El actual proyecto intentará alcanzar a las personas humanas y sucesiones indivisas cuyos bienes valuados de acuerdo al impuesto sobre los bienes personales al 31 de diciembre de 2019 superen los $ 200 millones, valuados de acuerdo a las disposiciones de la ley del citado impuesto, y sin deducción de mínimo no imponible, siendo las alícuotas progresivas en un rango del 2% al 3,50% para bienes situados en el país, y del 3% al 5,25% para bienes en el exterior.

Asimismo, se establece que se suprimirá el diferencial respecto a los bienes situados en el país, en el caso de verificarse la repatriación de los bienes en un plazo de 60 días desde la publicación de la ley en el boletín oficial, siempre que dicha repatriación sea igual o superior al 30% de sus tenencias financieras en el exterior.
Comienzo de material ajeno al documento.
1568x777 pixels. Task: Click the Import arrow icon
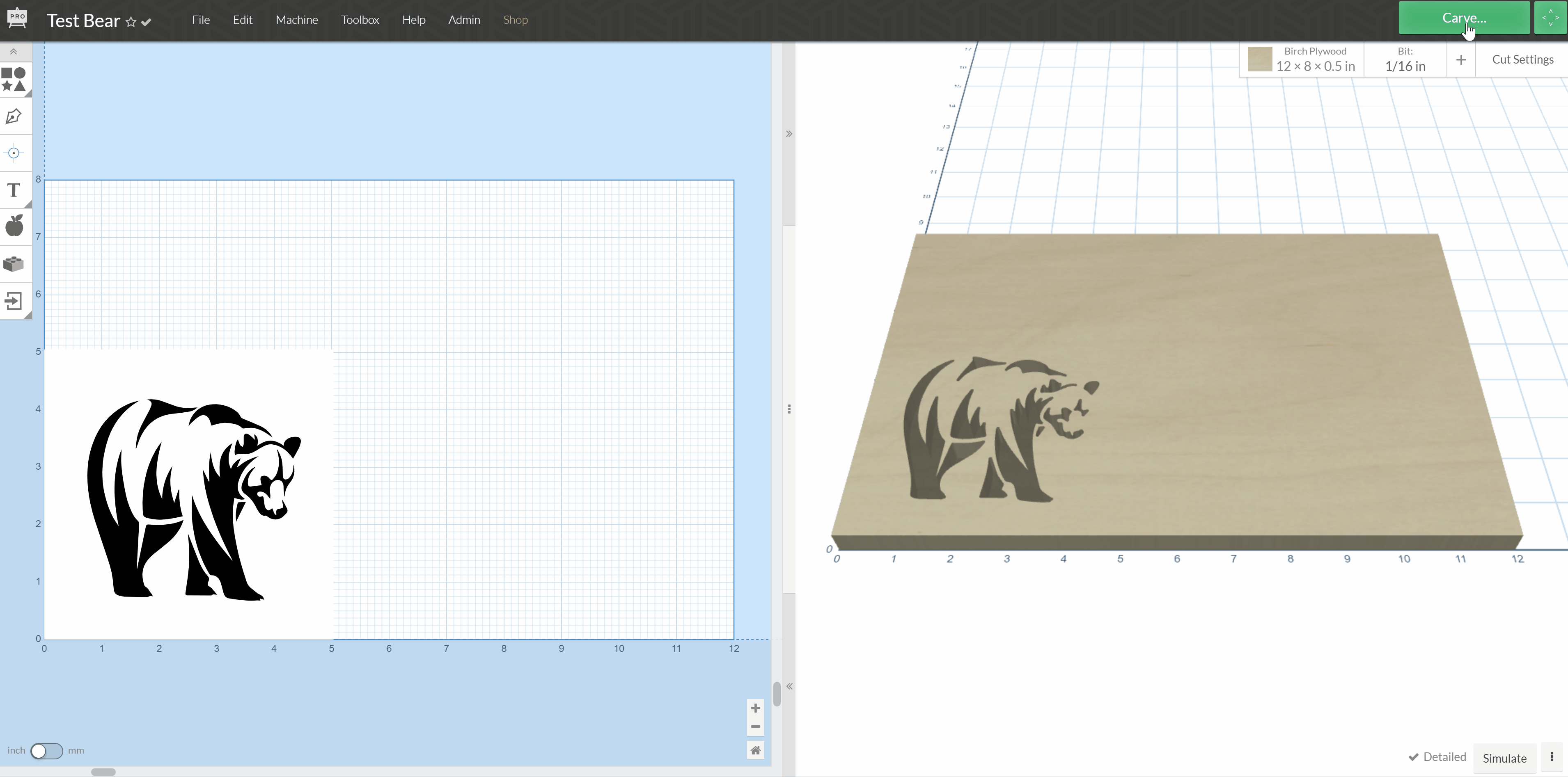pos(14,301)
En este sentido, es interesante resaltar los cambios de rumbo en materia tributaria y la fragilidad de las normas, ya que, en el año 2016 luego del blanqueo de capitales se estableció un cronograma de reducción de la carga tributaria en lo referente, entre otras medidas, al impuesto sobre los bienes personales. Es decir, los contribuyentes venían en una reducción paulatina de alícuotas del 0,75% al 0,25% (años 2016 a 2018) para aquellos sujetos que debían tributar el impuesto, y también se otorgó, a quienes cumplían los requisitos, el llamado “beneficio contribuyente cumplidor que eximia el pago del impuesto por dichos años.

En síntesis, veníamos en una reducción de la carga tributaria en el impuesto sobre los bienes personales hasta el año 2019, año en el cual no sólo el impuesto no fue dejado sin efecto, sino que se estableció un incremento de alícuotas que van del 0,50% al 1,25% para bienes en el país, y del 0,70% al 2,25% para los bienes situados en el exterior. Y es en este contexto que se lanza este proyecto de aporte extraordinario que, no sólo tiene como base imponible la misma que el impuesto sobre los bienes personales sino que, además, incrementa las alícuotas de manera significativa.

Finalmente, es muy importante mencionar que la creación de este aporte extraordinario, en caso de ser aprobada la Ley, no estará ajeno a posibles discusiones en los tribunales toda vez que existen principios básicos que podrían verse afectados, como el principio de la no confiscatoriedad basado en el derecho a la garantía constitucional de la inviolabilidad de la propiedad privada.

En este sentido, la postura de la Corte Suprema se basa en que cuando el Estado absorbe una parte sustancial de la renta o del capital que son objeto del gravamen, se considera al impuesto confiscatorio y por ende inconstitucional y para ello el contribuyente deberá demostrar tal absorción.

Finalmente, corresponde preguntarse si este tipo de medidas generan un desaliento a la inversión privada, la cual resulta fundamental para la reactivación de la economía del país ya que el crecimiento de la economía es lo que genera riqueza y puestos de trabajo, y partir de la generación de dicha riqueza es que se produciría de manera sana y sostenida el incremento de la recaudación fiscal.